Why I Stopped Using 'Clean Code' as a Religion
A pragmatic look at software development: why hyper-focusing on DRY principles and extreme abstraction often leads to worse code.
Early in my career, I read "Clean Code" and treated it like gospel doctrine. Every repeated line of code was a sin. Every function over 10 lines was a failure. I abstracted everything into perfectly decoupled, single-responsibility interfaces.
And the result? The code became almost entirely unreadable. To understand what a single feature did, you had to jump through six different files, trace a labyrinth of dependency injections, and decipher massively generic class names.
The DRY Trap
"Don't Repeat Yourself" (DRY) is the most misunderstood principle in software engineering.

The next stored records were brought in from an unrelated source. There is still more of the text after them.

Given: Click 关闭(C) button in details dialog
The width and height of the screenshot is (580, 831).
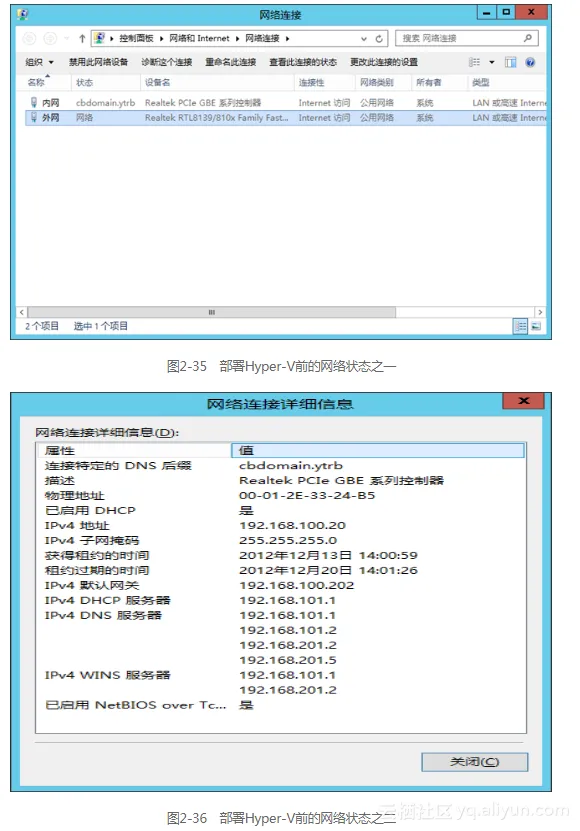Looking at the screenshot, I should point(474,762).
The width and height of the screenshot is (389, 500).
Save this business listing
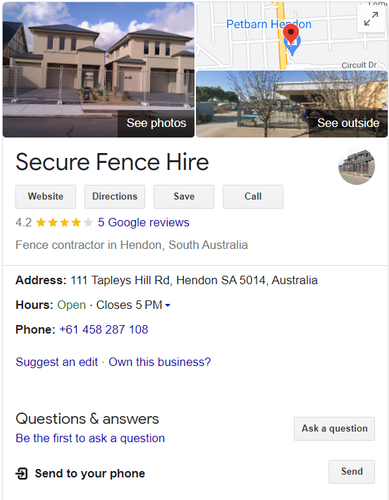[184, 197]
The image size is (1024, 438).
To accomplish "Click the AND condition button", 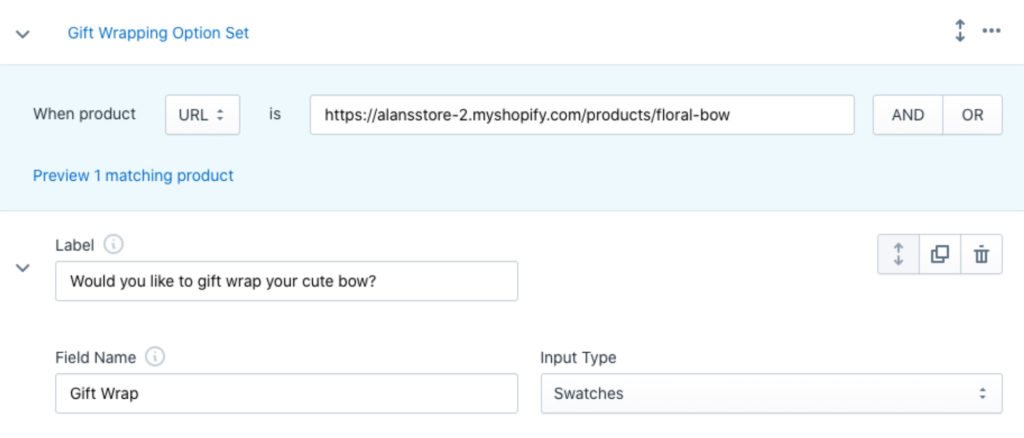I will pos(908,115).

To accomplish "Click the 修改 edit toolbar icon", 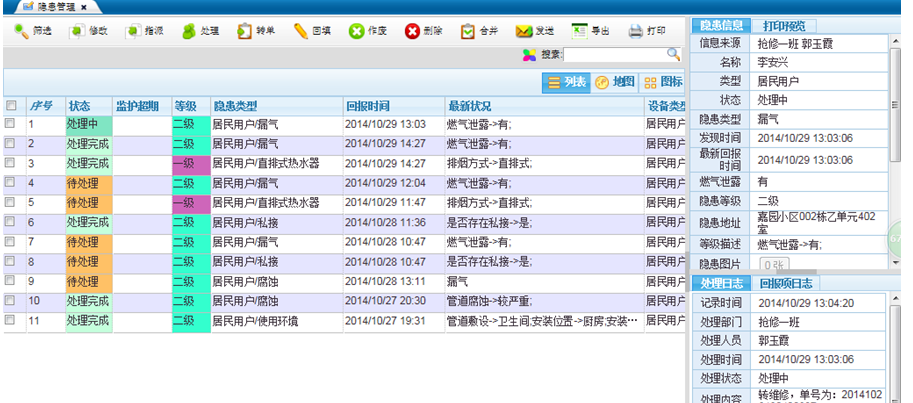I will click(78, 31).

We often see two pieces of code that happen to look similar right now, and we aggressively combine them into a single abstraction. But over time, the business requirements for those two features diverge. Instead of un-merging them, we start adding boolean flags. isSpecialCase, shouldOverrideBehavior... suddenly our "clean" abstraction is a chaotic mess of conditional logic.
Sometimes, duplication is far cheaper than the wrong abstraction.

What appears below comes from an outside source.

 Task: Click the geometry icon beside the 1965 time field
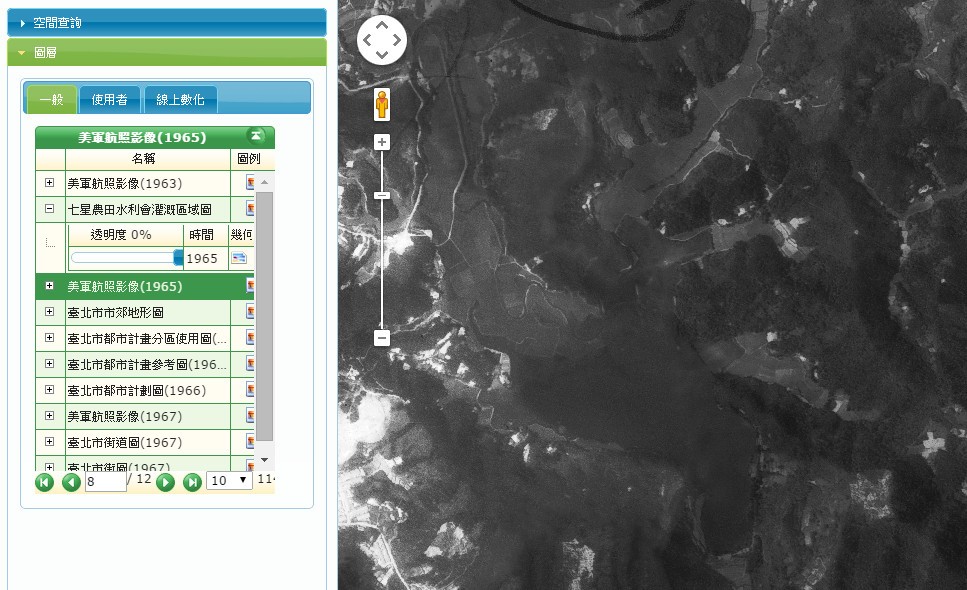(x=238, y=258)
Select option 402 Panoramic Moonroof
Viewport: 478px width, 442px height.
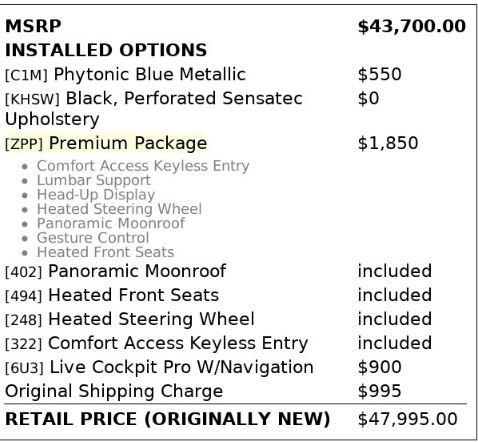tap(115, 271)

Optimize for Readability and Delete-ability
I now optimize for two things:
- Linear Readability: Can a new developer sit down and read the code top-to-bottom and understand the business logic? If they have to constantly jump around to understand the control flow, the abstraction failed.
- Delete-ability: When a feature is retired, how easy is it to rip out the code? High abstraction usually means heavy coupling. If you can delete a folder and the feature is gone, you've written good code.
Write simple, obvious code. Don't build generic solutions for highly specific problems. Only abstract when the pain of duplication actually hurts.